Training neural networks can drain the world of all power
A new paper proves that training neural networks is even harder. All the world's energy can be used to train a single network of modest size without reaching the optimum. This calls for restricting the training process and clever ways to replace the use of neural networks.
Assistant professor and BARC member Mikkel Abrahamsen explains the result of his paper Training Neural Networks is ∃ℝ-complete written together with Linda Kleist and Tillmann Miltzow. The paper was recently accepted at the prestigious conference NeurIPS (Advances in Neural Information Processing Systems 2021) and can be found here: https://arxiv.org/abs/2102.09798
A neural network is a brain-inspired machine learning model that can be trained to perform complex and diverse tasks at super-human level. Neural networks have time and again shown to be superior to all other known techniques for problems such as playing difficult games like chess and go, translating languages, recognizing human faces, identifying cancer in CT scans, etc. Neural networks are extensively used in social media to model the behaviour of users. These models are used to customize the content seen by a user, such as advertisements.
Before a neural network is of any use, it must be trained on known examples, such as a large collection of CT scans where a human expert has pointed out which scans show signs of cancer and which do not. The neural network then learns the pattern and can spot cancer in new unseen scans. Once the training is done, it is fast and efficient to use the network over and over again, but unlimited amounts of energy and time can be used on the training itself.
The figure shows a simple example of a neural network. Numbers are fed into the three nodes to the left. The numbers flow through the network and are multiplied by the weights (the w’s) and the biases are added (the b’s). Training the network means to choose the parameters (the weights and the biases) so that the results produced by the network match those known from training data.

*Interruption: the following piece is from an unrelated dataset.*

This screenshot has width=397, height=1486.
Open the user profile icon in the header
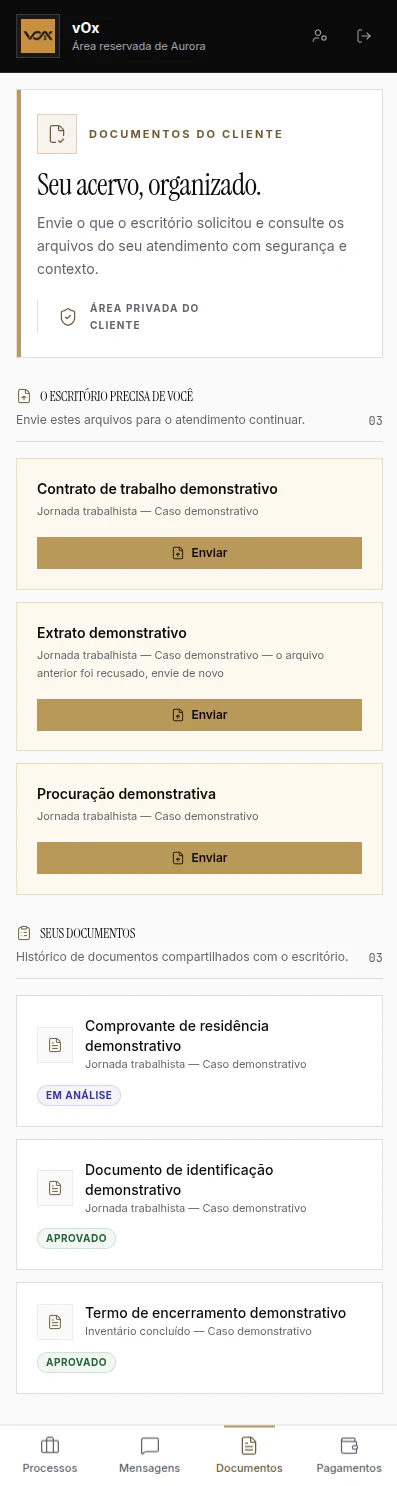[x=319, y=36]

The new paper shows that the problem of training a neural network to the optimal stage is complete for a complexity class known under the peculiar name ∃ℝ, or the Existential Theory of the Reals. This means that the problem is essentially as hard as solving some very general equations with many unknowns; a problem for which only horribly slow algorithms are known. In practice, equations with at most eight unknowns can be handled within reasonable time, while neural networks can have billions of parameters that must be chosen during training. Even quantum computers are not expected to be able to solve these kinds of hard problems.
In a world where neural networks play an increasingly prominent role, the paper fills an important gap in our knowledge. Vast amounts of energy is currently being used to train neural networks, so understanding the complexity of the training problem is crucial. Using the methods from the paper, it is straightforward to construct a neural network of modest size that is particularly tricky to train: With the algorithms currently known, one may easily use the world's entire production of energy for many years without reaching the optimum.

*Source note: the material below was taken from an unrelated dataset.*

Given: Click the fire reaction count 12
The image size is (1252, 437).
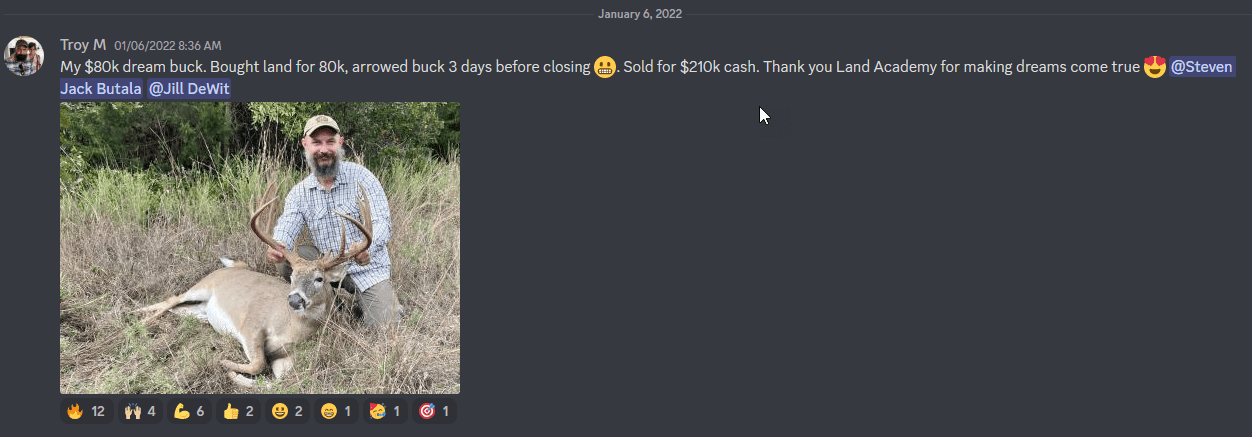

While neural networks can be used in many ways that improve the wellbeing of people, the result underlines the importance of only using the networks where it is necessary. Likewise, we must accept that the training process cannot be completed, but must be stopped before reaching the optimal stage. Unlimited resources can be used to improve a network, and the question is how long it is responsible to proceed.
Neural networks are usually trained using variants of an algorithm called backpropagation. Simply speaking, the algorithm adjusts the parameters (the weights and biases) of the network little by little to match the training data better and better. There exist many other methods for optimization that appear much more sophisticated, but they have so far been of no use in training neural networks. The paper gives an explanation why, namely that these other methods are tailored for problems in a complexity class known as NP, which is believed to be smaller and easier than ∃ℝ.
Subsequent work will focus on building a bridge between neural networks and other problems known to have the same complexity. For instance, the backpropagation algorithm, which has been fine-tuned to train neural networks using specialized hardware, may turn out useful for packing objects in the most space-efficient way, as such packing problems have likewise been shown to be ∃ℝ-complete. Another research direction is to further explore the consequences of the high complexity and determine exactly what features cause the neural networks to be that hard to train.